__Problem details__.
Rewrite the data in full, from its beginning through the line that contains "coord(9,21)". Scale every coordinate in the answers by 0.95, round each result to a whole number with halves rounded up, keep all other text and numbers unchanged, and leave out the pictures.

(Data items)
◇ ◇ ◇

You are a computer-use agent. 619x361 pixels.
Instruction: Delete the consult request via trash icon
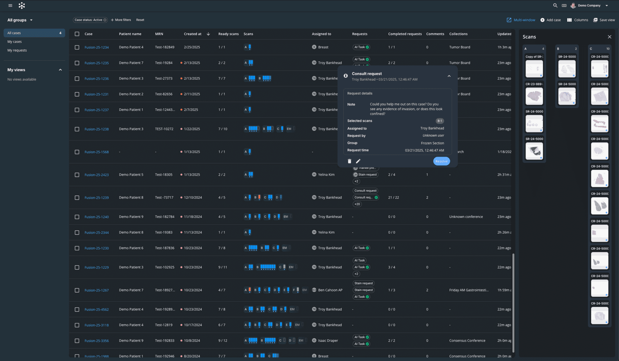(349, 161)
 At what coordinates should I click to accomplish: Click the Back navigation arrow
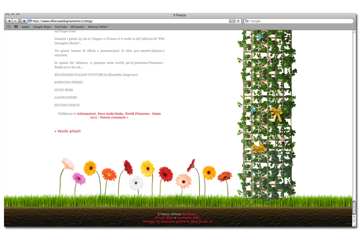coord(9,21)
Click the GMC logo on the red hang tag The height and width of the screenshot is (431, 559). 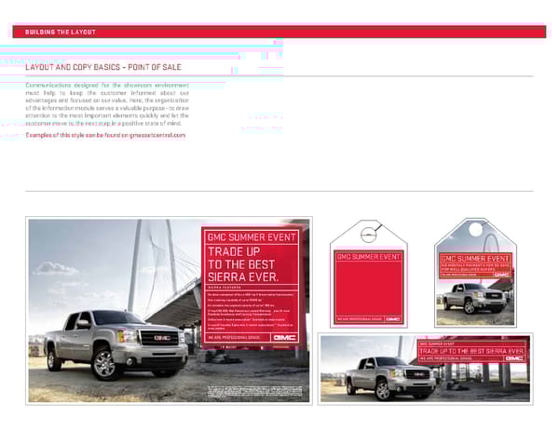click(393, 318)
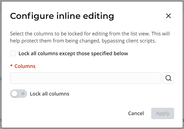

◇ ◇ ◇

__Output__.
You are a computer-use agent. 619x361 pixels.
Instruction: Delete the consult request via trash icon
(332, 153)
 At what coordinates should I click to accomplish: Click the Back navigation arrow
coord(9,20)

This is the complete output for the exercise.